Personal information
- Born: June 27, 1970 (age 56) Toms River, New Jersey, U.S.
- Listed height: 6 ft 6 in (1.98 m)
- Listed weight: 250 lb (113 kg)

Career information
- High school: Toms River High School North (Toms River, New Jersey) Oak Hill Academy (Mouth of Wilson, Virginia)
- College: Monmouth (1989–1992)
- NBA draft: 1992: undrafted
- Playing career: 1992–2009
- Position: Small forward
- Number: 30

Career history
- 1992–1993: Los Angeles Lakers
- 1993: Trabzonspor
- 1993–1995: Omaha Racers
- 1995–1996: Connecticut Pride
- 1996: Connecticut Skyhawks
- 1996: Santeros de Aguada
- 1996: Rockford Lightning
- 1996–1997: Yakima Sun Kings
- 1997: Fort Wayne Fury
- 1997: Avancinos de Villalba
- 1997–1998: Andino
- 1998: CB Murcia
- 1998–1999: Andino
- 1999: Cangrejeros de Santurce
- 1999: Welcome
- 2000: Guaiqueríes de Margarita
- 2000: Vaqueros de Bayamón
- 2000: Cangrejeros de Santurce
- 2000–2001: Los Barrios
- 2001: Guaiqueríes de Margarita
- 2001: Rosalía de Castro
- 2002: Guaiqueríes de Margarita
- 2002: Club San Carlos
- 2003–2004: Paisas de Medellín
- 2004: Trotamundos de Carabobo
- 2004: La Ola Roja del Distrito Federal
- 2004: Comunal Ancud
- 2004–2005: Libertad de Sunchales
- 2005–2007: Uberlândia
- 2007–2008: Club Malvín
- 2008: Guruyu Watson
- 2008–2009: Español de Talca
- 2009: Universidad de Los Lagos

Career highlights
- All-CBA Second Team (1996);
- Stats at NBA.com
- Stats at Basketball Reference

= Alex Blackwell (basketball) =

American basketball player (born 1970)

Robert Alexander Blackwell (born June 27, 1970) is an American former professional basketball player, who had a brief stint with the Los Angeles Lakers of the NBA. A 6'6", 250 lb forward born in Toms River, New Jersey, he attended Monmouth College (now Monmouth University) in West Long Branch, New Jersey.
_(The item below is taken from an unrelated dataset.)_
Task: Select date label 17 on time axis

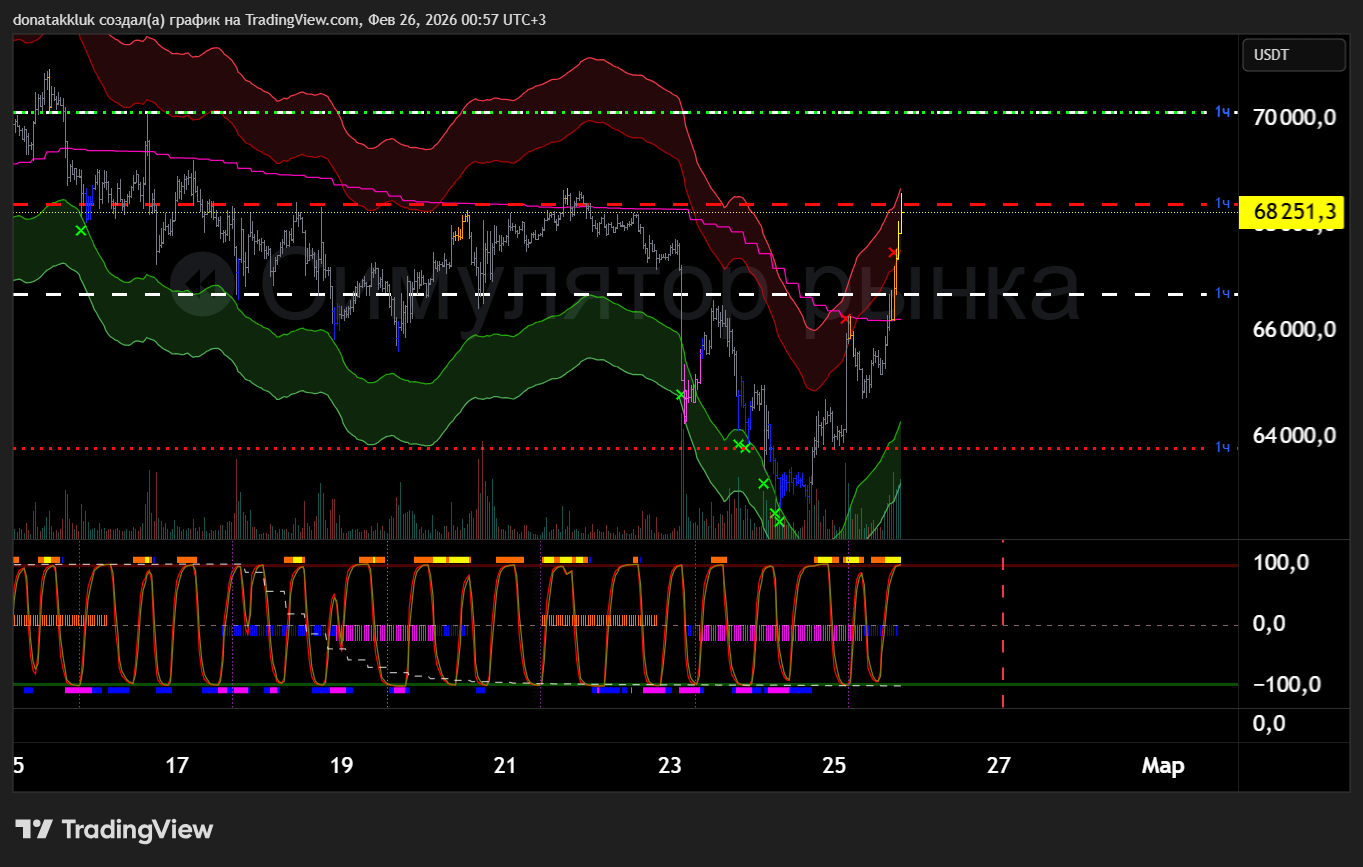Action: point(177,767)
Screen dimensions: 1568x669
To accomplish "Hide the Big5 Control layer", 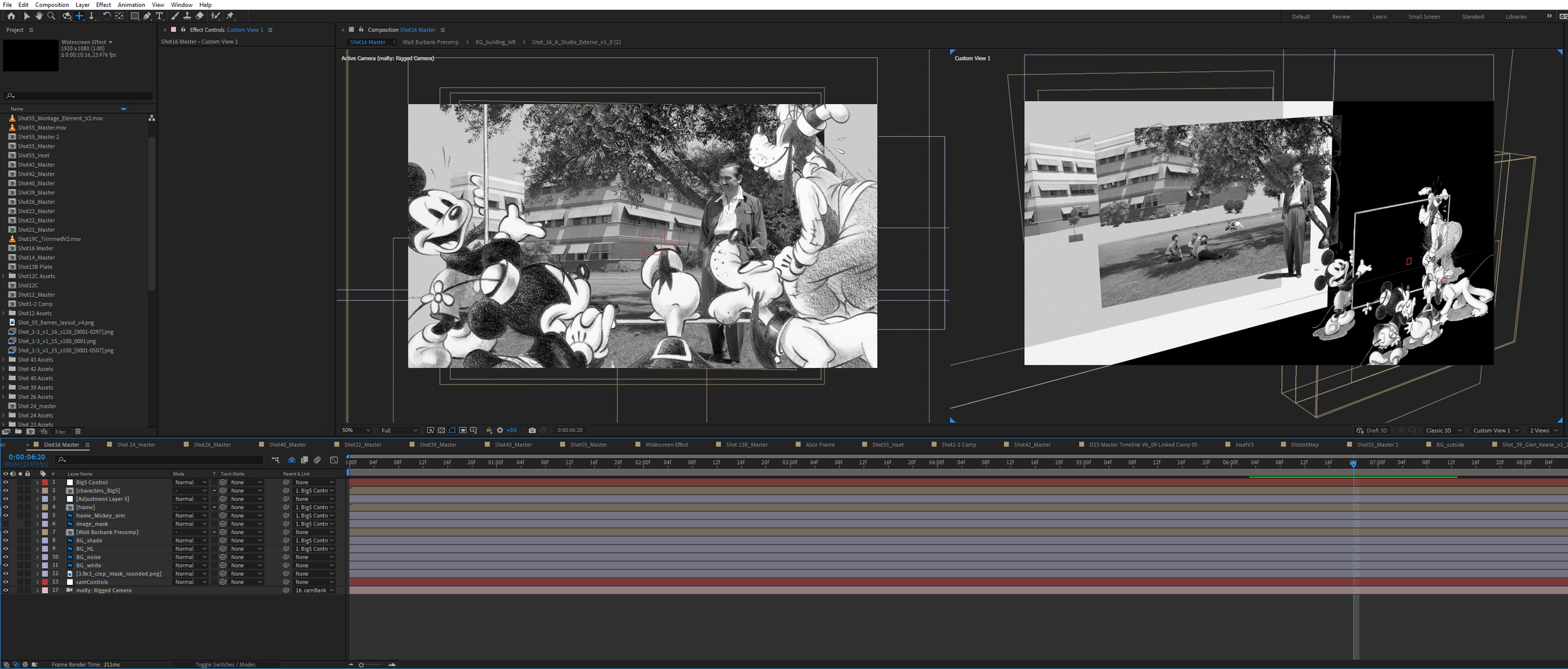I will [x=6, y=482].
Raised in Toms River, New Jersey, Blackwell played at Toms River High School North before transferring to Oak Hill Academy for his senior year.

During the 1992–93 NBA season, Blackwell was used sparingly by the Lakers, playing 27 games, averaging 1.3 points and 0.9 rebounds per game.

Blackwell played in the Continental Basketball Association (CBA) for the Omaha Racers, Connecticut Pride, Fort Wayne Fury, Rockford Lightning and Yakima Sun Kings from 1993 to 1997. He was selected to the All-CBA Second Team in 1996.